DATA FOR THIS TASK —
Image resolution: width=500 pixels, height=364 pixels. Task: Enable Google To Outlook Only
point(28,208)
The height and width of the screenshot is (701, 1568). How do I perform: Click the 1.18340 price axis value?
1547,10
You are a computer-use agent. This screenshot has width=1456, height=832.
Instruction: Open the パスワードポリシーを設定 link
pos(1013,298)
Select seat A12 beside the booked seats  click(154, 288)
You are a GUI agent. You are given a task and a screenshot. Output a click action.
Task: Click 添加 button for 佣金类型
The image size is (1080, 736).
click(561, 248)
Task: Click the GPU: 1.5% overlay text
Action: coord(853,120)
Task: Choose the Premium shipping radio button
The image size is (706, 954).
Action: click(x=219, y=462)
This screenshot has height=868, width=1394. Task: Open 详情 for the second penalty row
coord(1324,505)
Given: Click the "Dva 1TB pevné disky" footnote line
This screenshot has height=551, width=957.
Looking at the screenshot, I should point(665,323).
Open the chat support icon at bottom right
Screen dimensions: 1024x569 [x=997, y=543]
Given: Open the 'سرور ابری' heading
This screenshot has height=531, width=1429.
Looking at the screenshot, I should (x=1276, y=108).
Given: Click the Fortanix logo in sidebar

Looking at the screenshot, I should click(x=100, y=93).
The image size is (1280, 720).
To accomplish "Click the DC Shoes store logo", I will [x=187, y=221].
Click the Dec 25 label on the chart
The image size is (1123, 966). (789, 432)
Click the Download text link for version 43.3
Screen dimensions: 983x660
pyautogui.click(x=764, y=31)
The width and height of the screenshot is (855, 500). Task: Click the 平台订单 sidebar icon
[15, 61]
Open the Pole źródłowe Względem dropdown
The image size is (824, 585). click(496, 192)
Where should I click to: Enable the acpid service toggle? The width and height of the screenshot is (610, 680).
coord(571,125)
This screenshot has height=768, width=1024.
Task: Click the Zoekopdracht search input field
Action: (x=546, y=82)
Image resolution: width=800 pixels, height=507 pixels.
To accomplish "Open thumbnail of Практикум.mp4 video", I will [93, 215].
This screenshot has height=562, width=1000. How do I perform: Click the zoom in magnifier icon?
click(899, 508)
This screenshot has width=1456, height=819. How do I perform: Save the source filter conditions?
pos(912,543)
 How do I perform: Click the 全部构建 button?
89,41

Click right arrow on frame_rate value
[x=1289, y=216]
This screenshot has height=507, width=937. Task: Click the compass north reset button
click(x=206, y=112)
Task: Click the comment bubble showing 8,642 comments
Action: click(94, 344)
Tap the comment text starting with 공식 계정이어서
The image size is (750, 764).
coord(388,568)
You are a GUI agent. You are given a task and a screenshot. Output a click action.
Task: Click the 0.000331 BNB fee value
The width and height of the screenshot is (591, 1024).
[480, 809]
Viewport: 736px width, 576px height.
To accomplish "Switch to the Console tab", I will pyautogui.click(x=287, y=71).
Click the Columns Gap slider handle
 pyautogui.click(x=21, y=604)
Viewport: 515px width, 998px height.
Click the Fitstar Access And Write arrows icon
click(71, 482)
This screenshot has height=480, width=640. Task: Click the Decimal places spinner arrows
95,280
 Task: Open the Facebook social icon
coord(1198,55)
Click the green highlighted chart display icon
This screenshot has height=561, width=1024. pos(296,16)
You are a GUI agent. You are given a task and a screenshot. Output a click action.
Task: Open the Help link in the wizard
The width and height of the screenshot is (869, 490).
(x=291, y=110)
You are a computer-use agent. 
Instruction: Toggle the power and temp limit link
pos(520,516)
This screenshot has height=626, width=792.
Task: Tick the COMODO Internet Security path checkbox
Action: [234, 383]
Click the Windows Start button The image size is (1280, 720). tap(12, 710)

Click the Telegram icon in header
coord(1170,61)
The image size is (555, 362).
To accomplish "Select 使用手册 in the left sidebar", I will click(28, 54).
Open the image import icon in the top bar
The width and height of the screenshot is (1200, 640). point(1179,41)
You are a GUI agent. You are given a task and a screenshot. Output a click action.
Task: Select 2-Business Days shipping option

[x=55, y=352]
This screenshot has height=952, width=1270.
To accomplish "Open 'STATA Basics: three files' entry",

WHAT THIS TASK INVOLVES — Transcribe all entries exactly as they appear above.

TASK ANSWER —
Image resolution: width=500 pixels, height=364 pixels. Task: Enable Google To Outlook Only
point(28,208)
The height and width of the screenshot is (701, 1568). How do I perform: Click the 1.18340 price axis value?
1547,10
You are a computer-use agent. This screenshot has width=1456, height=832.
Instruction: Open the パスワードポリシーを設定 link
pos(1013,298)
Select seat A12 beside the booked seats  click(154, 288)
You are a GUI agent. You are given a task and a screenshot. Output a click action.
Task: Click 添加 button for 佣金类型
The image size is (1080, 736).
click(561, 248)
Task: Click the GPU: 1.5% overlay text
Action: coord(853,120)
Task: Choose the Premium shipping radio button
The image size is (706, 954).
Action: click(x=219, y=462)
This screenshot has height=868, width=1394. Task: Open 详情 for the second penalty row
coord(1324,505)
Given: Click the "Dva 1TB pevné disky" footnote line
This screenshot has height=551, width=957.
Looking at the screenshot, I should point(665,323).
Open the chat support icon at bottom right
Screen dimensions: 1024x569 [x=997, y=543]
Given: Open the 'سرور ابری' heading
This screenshot has height=531, width=1429.
Looking at the screenshot, I should (x=1276, y=108).
Given: Click the Fortanix logo in sidebar

Looking at the screenshot, I should click(x=100, y=93).
The image size is (1280, 720).
To accomplish "Click the DC Shoes store logo", I will [x=187, y=221].
Click the Dec 25 label on the chart
The image size is (1123, 966). (789, 432)
Click the Download text link for version 43.3
Screen dimensions: 983x660
pyautogui.click(x=764, y=31)
The width and height of the screenshot is (855, 500). Task: Click the 平台订单 sidebar icon
[15, 61]
Open the Pole źródłowe Względem dropdown
The image size is (824, 585). click(496, 192)
Where should I click to: Enable the acpid service toggle? The width and height of the screenshot is (610, 680).
coord(571,125)
This screenshot has height=768, width=1024.
Task: Click the Zoekopdracht search input field
Action: (x=546, y=82)
Image resolution: width=800 pixels, height=507 pixels.
To accomplish "Open thumbnail of Практикум.mp4 video", I will [93, 215].
This screenshot has height=562, width=1000. How do I perform: Click the zoom in magnifier icon?
click(899, 508)
This screenshot has width=1456, height=819. How do I perform: Save the source filter conditions?
pos(912,543)
 How do I perform: Click the 全部构建 button?
89,41

Click right arrow on frame_rate value
[x=1289, y=216]
This screenshot has height=507, width=937. Task: Click the compass north reset button
click(x=206, y=112)
Task: Click the comment bubble showing 8,642 comments
Action: click(94, 344)
Tap the comment text starting with 공식 계정이어서
The image size is (750, 764).
coord(388,568)
You are a GUI agent. You are given a task and a screenshot. Output a click action.
Task: Click the 0.000331 BNB fee value
The width and height of the screenshot is (591, 1024).
[480, 809]
Viewport: 736px width, 576px height.
To accomplish "Switch to the Console tab", I will pyautogui.click(x=287, y=71).
Click the Columns Gap slider handle
 pyautogui.click(x=21, y=604)
Viewport: 515px width, 998px height.
Click the Fitstar Access And Write arrows icon
click(71, 482)
This screenshot has height=480, width=640. Task: Click the Decimal places spinner arrows
95,280
 Task: Open the Facebook social icon
coord(1198,55)
Click the green highlighted chart display icon
This screenshot has height=561, width=1024. pos(296,16)
You are a GUI agent. You are given a task and a screenshot. Output a click action.
Task: Open the Help link in the wizard
The width and height of the screenshot is (869, 490).
(x=291, y=110)
You are a computer-use agent. 
Instruction: Toggle the power and temp limit link
pos(520,516)
This screenshot has height=626, width=792.
Task: Tick the COMODO Internet Security path checkbox
Action: [234, 383]
Click the Windows Start button The image size is (1280, 720). tap(12, 710)

Click the Telegram icon in header
coord(1170,61)
The image size is (555, 362).
To accomplish "Select 使用手册 in the left sidebar", I will click(28, 54).
Open the image import icon in the top bar
The width and height of the screenshot is (1200, 640). point(1179,41)
You are a GUI agent. You are given a task and a screenshot. Output a click action.
Task: Select 2-Business Days shipping option

[x=55, y=352]
This screenshot has height=952, width=1270.
To accomplish "Open 'STATA Basics: three files' entry",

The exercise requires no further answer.